Find and return every line of the data that contains the word "computer".

[Start of section]

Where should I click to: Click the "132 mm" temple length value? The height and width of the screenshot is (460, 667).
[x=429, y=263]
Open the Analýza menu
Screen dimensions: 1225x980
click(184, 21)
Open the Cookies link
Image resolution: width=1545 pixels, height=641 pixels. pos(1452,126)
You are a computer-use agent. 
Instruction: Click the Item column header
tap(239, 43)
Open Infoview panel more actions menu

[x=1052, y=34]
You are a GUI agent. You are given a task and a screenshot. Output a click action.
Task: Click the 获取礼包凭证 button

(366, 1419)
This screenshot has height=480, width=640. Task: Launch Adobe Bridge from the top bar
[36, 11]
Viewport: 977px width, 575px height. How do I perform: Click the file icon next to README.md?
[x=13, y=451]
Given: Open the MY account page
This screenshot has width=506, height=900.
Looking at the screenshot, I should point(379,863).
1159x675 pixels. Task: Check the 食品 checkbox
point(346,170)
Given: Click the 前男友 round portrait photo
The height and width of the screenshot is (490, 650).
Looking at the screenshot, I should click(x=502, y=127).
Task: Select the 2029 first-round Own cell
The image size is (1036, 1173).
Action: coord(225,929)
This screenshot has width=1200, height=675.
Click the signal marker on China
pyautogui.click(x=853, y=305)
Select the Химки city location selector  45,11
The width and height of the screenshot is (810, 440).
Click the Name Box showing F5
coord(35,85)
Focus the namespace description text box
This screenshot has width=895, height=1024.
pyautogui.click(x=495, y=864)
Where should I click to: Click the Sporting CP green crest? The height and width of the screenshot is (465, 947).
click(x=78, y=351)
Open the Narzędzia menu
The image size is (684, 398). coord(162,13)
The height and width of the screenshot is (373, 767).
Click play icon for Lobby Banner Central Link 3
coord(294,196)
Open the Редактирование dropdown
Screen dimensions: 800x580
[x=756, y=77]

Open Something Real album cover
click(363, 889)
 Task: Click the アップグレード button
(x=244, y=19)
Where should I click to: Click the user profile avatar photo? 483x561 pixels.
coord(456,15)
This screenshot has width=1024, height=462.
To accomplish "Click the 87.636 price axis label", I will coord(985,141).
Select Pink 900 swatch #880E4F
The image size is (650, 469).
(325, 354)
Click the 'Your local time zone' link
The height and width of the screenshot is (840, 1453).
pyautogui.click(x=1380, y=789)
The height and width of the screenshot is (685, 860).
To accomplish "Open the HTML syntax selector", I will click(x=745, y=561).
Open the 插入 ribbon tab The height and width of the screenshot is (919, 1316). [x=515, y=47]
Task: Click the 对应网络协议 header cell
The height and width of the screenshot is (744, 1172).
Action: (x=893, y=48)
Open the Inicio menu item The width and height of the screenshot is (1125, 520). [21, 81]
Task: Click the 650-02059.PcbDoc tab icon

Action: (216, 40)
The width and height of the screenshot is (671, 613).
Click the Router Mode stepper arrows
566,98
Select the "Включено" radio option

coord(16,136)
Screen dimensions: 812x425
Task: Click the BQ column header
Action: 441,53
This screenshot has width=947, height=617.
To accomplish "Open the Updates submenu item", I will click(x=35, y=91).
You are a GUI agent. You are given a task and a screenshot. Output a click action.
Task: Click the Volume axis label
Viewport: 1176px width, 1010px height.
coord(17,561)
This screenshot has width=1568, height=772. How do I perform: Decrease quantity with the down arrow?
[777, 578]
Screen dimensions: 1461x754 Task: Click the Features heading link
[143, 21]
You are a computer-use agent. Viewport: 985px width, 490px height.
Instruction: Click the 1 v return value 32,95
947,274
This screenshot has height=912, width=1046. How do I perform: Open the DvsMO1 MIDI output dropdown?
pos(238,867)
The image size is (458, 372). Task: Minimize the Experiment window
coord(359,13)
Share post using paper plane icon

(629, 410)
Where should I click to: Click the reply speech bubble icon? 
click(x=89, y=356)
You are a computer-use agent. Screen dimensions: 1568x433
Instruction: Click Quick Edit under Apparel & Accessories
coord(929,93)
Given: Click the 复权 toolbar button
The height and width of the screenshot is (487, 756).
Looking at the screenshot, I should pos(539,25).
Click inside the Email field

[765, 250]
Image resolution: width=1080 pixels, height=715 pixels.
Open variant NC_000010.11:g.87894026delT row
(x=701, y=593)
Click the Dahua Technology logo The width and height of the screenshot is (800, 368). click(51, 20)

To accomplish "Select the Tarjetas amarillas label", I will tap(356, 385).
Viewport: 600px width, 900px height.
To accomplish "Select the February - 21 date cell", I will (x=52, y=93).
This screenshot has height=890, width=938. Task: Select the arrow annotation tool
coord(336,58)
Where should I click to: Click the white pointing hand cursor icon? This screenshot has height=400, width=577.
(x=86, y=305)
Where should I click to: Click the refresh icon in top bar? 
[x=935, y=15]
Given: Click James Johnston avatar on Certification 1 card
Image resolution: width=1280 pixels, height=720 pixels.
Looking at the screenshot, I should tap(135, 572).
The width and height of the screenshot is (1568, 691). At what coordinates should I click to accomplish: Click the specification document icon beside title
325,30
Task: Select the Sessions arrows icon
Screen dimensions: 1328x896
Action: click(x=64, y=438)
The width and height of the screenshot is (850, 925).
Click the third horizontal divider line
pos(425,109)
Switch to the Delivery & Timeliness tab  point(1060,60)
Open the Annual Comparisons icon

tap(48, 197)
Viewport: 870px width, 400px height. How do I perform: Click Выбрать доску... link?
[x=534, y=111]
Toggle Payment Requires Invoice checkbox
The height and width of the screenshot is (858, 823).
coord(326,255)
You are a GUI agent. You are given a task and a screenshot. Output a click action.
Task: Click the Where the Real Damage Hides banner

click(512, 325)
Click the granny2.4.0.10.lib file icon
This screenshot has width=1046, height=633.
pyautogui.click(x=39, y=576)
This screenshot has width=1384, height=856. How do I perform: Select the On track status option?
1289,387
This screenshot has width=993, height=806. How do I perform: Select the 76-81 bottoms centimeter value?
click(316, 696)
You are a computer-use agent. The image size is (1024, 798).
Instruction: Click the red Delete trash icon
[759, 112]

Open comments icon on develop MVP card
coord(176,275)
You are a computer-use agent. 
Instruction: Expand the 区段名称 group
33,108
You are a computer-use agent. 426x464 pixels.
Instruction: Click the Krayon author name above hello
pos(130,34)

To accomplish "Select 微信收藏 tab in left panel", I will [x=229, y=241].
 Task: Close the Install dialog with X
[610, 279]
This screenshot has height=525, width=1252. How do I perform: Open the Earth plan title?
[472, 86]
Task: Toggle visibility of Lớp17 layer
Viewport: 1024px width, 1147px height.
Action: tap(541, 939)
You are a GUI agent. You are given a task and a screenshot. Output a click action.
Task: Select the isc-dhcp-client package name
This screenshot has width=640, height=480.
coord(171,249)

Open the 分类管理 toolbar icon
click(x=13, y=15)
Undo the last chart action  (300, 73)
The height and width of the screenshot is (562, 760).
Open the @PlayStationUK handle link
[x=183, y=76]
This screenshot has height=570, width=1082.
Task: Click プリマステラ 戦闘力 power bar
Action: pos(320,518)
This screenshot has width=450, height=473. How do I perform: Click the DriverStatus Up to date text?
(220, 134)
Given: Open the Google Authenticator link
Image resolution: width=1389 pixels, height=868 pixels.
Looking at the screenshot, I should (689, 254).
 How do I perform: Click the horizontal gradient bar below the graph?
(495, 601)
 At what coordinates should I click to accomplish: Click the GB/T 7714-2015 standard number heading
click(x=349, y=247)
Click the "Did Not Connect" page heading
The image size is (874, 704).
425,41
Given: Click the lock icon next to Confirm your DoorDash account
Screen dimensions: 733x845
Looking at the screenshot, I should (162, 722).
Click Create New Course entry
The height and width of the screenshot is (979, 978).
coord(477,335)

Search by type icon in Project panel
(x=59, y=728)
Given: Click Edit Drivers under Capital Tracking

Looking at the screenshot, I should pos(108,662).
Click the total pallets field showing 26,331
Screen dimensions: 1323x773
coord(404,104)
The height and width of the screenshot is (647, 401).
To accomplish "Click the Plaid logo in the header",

[End of section]

## Reply to the task
You are a computer-use agent. 
You are a computer-use agent. Viewport: 985px width, 490px height.
You are a computer-use agent. Screen dimensions: 1568x433
You are a computer-use agent. The image size is (1024, 798).
You are a computer-use agent. 
You are a computer-use agent. 426x464 pixels.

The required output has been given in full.